Horizontally scalable, highly available, multi-tenant, long-term Prometheus.

GitHub

Cortex is another CNCF project designed to work with multiple Prometheus setups. Using Cortex, teams can collect metrics from various Prometheus servers and perform globally aggregated queries on all the data. Availability is a plus with Cortex, as it can replicate itself and run on multiple machines. Like Thanos, Cortex provides long-term storage capabilities, with integrations for S3, GCS, Swift and Microsoft Azure.

According to the documentation, “Cortex is primarily used as a remote write destination for Prometheus, with a Prometheus-compatible query API.” To begin working with Cortex, check out the getting started guide here.

6. OpenTelemetry

An observability framework for cloud-native software.

GitHub | Website

OpenTelemetry is a project built to collect telemetry data, such as metrics, logs and traces, from various sources to integrate with many types of analysis tools.

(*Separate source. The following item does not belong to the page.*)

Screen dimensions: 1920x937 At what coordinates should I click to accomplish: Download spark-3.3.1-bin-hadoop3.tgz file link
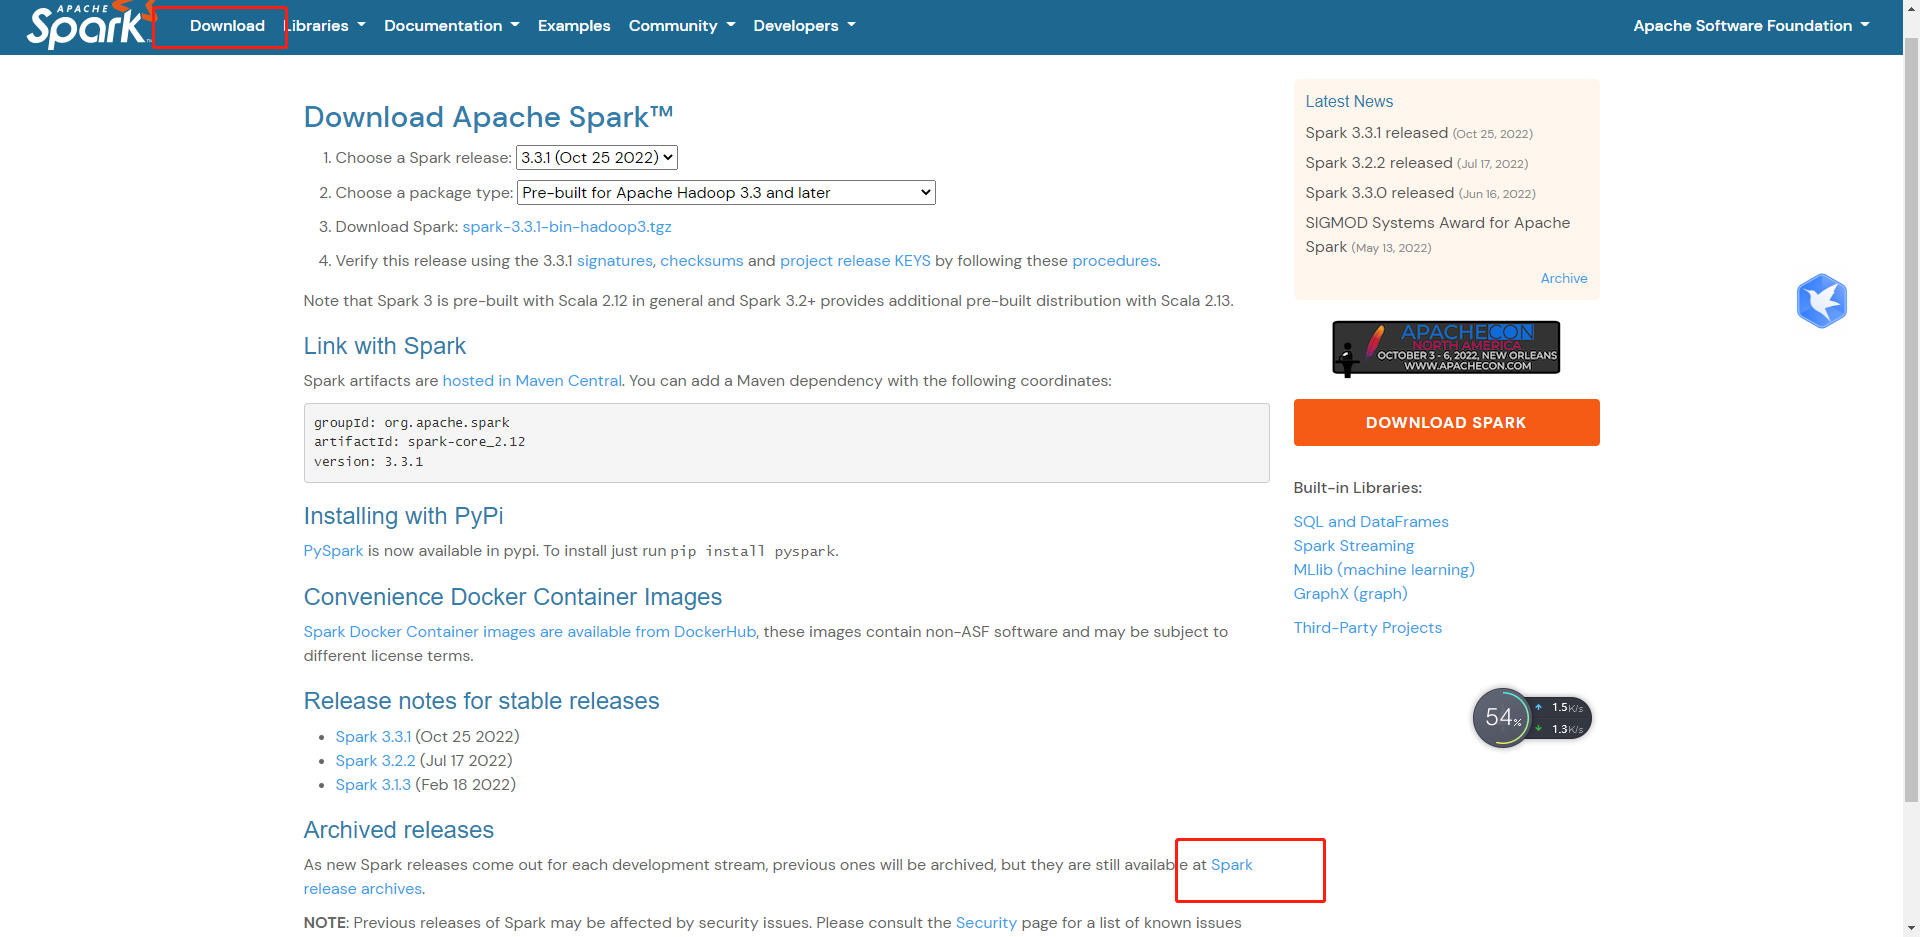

The package supports integrations with popular frameworks such as Spring, ASP.NET Core, Express and Quarkus, making it easy to add observability mechanics to a project. Of note is that OpenTracing and OpenCensus recently merged to form OpenTelemetry, making this one powerhouse of an open source telemetry solution.

More Tools for Observability, Metrics, and Analysis

In today’s digital age, metrics are the lifeblood of a business. Having a holistic assortment of application performance data and end-user actions information is vital for analysis. But that’s not the only end goal — quality filtering and navigation for such data are just as crucial for turning stale metadata into actionable insights.

Above, we’ve covered some of the most adopted CNCF projects related to observability, monitoring, and analysis. But these aren’t the only options available — there is a lot more exciting development occurring within CNCF-hosted projects and the surrounding ecosystem.

At the time of writing, CNCF hosts the following projects in sandbox status. As you can see, these emerging projects involve more active monitoring, such as via chaos engineering and Kubernetes health checks, as well as deeper Kubernetes-first observability.

Chaos Mesh: A chaos engineering platform for Kubernetes.
Chaosblade: An easy-to-use and powerful chaos engineering experiment toolkit.
Fonio: Data-first monitoring agent using (e)BPF built on RedBPF.
Kuberhealthy: An operator for running synthetic checks as Kubernetes pods.
Litmus: Chaos engineering in a cloud-native way.
OpenMetrics: A de facto standard for transmitting cloud-native metrics at scale, evolving the Prometheus exposition format into a standard.
Pixie: Open source Kubernetes observability.
Skooner: Simple Kubernetes real-time dashboard and management.
Trickster: HTTP reverse proxy cache and time-series dashboard.